▶ EXERCISE INSTRUCTIONS: Within the records below, reproduce without change the lines from the line that has "How do I perform: Click the scrollbar up" through the line that has "The image size is (561, 479).", and only those.

----- DATASET EXCERPTS

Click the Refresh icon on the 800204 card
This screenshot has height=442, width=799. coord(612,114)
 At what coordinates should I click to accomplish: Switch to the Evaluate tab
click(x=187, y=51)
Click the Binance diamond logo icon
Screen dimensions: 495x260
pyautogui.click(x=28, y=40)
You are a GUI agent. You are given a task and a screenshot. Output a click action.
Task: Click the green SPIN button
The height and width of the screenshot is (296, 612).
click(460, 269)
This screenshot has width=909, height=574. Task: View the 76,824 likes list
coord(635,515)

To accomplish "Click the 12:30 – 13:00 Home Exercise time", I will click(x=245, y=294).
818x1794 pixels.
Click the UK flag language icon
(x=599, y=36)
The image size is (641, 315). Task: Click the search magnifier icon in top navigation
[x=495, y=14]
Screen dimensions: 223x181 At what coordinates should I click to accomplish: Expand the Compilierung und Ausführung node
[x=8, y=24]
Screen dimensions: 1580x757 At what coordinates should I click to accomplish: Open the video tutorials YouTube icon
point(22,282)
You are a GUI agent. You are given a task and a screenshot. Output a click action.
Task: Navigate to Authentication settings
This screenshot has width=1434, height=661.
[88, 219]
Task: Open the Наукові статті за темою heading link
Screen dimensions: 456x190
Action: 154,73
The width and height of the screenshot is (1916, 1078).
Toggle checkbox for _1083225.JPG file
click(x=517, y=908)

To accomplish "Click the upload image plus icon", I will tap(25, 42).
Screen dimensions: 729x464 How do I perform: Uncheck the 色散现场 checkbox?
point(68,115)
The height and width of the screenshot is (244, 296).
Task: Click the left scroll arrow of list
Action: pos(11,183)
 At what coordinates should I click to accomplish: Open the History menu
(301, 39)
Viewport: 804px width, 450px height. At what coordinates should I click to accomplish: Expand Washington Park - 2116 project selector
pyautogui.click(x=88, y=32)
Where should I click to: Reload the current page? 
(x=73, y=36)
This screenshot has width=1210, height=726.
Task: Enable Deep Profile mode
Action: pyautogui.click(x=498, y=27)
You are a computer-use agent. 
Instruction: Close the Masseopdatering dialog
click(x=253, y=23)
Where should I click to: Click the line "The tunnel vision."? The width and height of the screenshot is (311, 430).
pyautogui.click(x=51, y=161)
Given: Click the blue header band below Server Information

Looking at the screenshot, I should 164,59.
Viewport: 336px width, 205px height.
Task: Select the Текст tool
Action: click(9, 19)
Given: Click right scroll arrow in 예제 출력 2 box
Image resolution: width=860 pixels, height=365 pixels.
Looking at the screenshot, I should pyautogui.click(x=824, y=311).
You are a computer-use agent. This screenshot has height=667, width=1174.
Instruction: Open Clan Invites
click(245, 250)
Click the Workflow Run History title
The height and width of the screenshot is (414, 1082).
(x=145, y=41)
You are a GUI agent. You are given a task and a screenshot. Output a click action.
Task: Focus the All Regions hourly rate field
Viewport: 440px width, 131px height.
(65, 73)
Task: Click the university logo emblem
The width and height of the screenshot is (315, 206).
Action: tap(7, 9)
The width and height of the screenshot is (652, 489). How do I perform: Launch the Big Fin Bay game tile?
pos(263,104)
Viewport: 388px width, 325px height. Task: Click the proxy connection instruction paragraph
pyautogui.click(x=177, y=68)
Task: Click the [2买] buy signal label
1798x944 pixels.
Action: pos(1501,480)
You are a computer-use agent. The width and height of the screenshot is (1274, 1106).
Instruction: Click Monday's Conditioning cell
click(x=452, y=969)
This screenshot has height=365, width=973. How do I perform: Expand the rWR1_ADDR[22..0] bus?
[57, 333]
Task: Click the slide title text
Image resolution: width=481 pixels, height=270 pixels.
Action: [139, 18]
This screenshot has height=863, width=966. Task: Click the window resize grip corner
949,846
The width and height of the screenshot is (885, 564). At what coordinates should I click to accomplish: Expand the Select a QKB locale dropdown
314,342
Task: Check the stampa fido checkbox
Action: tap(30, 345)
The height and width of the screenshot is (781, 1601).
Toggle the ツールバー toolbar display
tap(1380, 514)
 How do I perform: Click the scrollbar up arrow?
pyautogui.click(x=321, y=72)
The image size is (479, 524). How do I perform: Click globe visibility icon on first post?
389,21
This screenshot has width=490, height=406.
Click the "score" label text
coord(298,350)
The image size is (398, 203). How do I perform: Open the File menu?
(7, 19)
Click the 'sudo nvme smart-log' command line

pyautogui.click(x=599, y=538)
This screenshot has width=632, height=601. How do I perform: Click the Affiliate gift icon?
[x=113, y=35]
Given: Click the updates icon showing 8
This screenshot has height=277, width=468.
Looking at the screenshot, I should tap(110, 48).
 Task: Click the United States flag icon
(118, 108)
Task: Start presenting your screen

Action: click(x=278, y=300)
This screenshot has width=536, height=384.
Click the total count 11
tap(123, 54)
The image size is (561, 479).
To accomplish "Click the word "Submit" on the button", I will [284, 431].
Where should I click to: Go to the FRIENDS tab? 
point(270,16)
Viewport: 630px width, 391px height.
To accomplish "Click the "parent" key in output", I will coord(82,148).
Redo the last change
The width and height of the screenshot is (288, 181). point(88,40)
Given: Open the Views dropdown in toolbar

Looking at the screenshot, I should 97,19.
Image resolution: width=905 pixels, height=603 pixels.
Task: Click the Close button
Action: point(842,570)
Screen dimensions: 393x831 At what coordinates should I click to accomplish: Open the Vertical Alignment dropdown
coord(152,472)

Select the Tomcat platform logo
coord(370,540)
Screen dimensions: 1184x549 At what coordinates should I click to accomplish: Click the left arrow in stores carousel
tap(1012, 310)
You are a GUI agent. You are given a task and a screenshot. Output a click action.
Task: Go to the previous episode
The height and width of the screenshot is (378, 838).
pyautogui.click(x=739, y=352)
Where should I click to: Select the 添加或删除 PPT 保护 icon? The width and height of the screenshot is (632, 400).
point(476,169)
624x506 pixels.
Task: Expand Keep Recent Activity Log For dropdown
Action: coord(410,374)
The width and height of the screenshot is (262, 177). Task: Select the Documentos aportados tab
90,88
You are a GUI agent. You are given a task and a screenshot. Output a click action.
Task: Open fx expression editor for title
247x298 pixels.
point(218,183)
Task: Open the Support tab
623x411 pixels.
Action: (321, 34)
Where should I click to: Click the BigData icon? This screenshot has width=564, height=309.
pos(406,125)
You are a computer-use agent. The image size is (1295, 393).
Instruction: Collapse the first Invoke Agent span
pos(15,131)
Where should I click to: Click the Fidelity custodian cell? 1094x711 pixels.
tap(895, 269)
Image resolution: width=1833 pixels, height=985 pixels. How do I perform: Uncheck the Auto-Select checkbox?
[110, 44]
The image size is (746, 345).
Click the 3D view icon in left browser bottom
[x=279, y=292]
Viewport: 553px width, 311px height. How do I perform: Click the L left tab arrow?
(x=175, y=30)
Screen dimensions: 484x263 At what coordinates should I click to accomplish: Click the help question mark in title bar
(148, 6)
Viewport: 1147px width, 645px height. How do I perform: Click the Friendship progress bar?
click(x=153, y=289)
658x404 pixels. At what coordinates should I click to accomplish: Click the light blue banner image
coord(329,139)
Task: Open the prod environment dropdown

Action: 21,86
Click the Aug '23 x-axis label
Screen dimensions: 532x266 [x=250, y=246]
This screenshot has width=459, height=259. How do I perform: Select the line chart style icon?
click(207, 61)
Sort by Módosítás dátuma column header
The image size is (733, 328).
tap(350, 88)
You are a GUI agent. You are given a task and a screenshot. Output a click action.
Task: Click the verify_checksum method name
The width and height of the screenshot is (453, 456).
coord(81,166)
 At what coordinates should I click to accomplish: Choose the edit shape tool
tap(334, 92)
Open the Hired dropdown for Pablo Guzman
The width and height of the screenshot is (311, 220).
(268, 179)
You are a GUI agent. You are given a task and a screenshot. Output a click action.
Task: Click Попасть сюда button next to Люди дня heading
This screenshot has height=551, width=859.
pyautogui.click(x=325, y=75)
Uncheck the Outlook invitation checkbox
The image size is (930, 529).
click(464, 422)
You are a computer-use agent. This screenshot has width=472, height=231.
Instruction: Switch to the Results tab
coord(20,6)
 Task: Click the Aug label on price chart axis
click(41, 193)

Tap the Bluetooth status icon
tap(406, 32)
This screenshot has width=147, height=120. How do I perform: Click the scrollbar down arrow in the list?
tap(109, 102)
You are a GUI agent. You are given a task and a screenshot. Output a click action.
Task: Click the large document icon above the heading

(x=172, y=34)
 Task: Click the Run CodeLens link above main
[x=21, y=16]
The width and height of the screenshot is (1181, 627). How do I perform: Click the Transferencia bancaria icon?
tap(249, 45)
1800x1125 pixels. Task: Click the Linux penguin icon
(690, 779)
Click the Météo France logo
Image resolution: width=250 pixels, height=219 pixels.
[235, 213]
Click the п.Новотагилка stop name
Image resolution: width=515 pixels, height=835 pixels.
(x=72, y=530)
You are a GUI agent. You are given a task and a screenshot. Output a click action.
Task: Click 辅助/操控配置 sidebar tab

----------

▶ TASK OUTPUT:
 How do I perform: Click the scrollbar up arrow?
pyautogui.click(x=321, y=72)
The image size is (479, 524). How do I perform: Click globe visibility icon on first post?
389,21
This screenshot has width=490, height=406.
Click the "score" label text
coord(298,350)
The image size is (398, 203). How do I perform: Open the File menu?
(7, 19)
Click the 'sudo nvme smart-log' command line

pyautogui.click(x=599, y=538)
This screenshot has width=632, height=601. How do I perform: Click the Affiliate gift icon?
[x=113, y=35]
Given: Click the updates icon showing 8
This screenshot has height=277, width=468.
Looking at the screenshot, I should tap(110, 48).
 Task: Click the United States flag icon
(118, 108)
Task: Start presenting your screen

Action: click(x=278, y=300)
This screenshot has width=536, height=384.
Click the total count 11
tap(123, 54)
The image size is (561, 479).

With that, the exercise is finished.